Hello. I am Dr. Bethany Hudak, a research chemist at the Naval Research Laboratory. My current research includes the use of scanning transmission electron microscopy (STEM) to investigate and characterize single atom dopants in bulk materials.
I earned a Bachelors of Science in Chemistry from Emory & Henry College in Emory, VA. It was at this small, liberal arts institute of less than 1000 students that I developed an interest in research. The professors worked to develop unique lab experiments, such as analyzing the content of water from the nearby town of Saltville or measuring the lead content of department store tent poles. Solving real-world problems using the knowledge learned in the classroom sparked my interest in research, and after years of telling myself that I didn’t want to go to graduate school, I applied to grad school.
I completed my PhD in Chemistry at the University of Kentucky in Lexington, KY working with Dr. Beth Guiton. My research at UK introduced me to transmission electron microscopy and materials science. My research focused heavily on in situ heating in TEM to observe solid state chemical reactions on the nano- and atomic-scale.

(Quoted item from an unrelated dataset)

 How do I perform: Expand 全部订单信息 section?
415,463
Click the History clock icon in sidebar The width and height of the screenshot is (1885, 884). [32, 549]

From UK, I went on to Oak Ridge National Laboratory, where I was a post-doctoral researcher in the Scanning Transmission Electron Microscopy group. I worked with Dr. Andrew Lupini to study single-atoms dopants in silicon. We worked to develop advanced microscopy techniques and push the limits of what the STEM is capable of.
I am currently a researcher at the Naval Research Laboratory, where I am continuing my work with atomic-scale imaging and spectroscopy using STEM.
As my research evolves, I want to continue to push the boundaries of STEM. Our world is getting smaller, and the effects from a single atom are becoming more important. Like STM has become a tool a nanoscale surface modifications, I want to see STEM become a tool for fabrication and atomic-scale material modification. Using STEM, we can see atoms, study their environment, and interact with them directly, positioning the microscope to be a powerful tool for material design.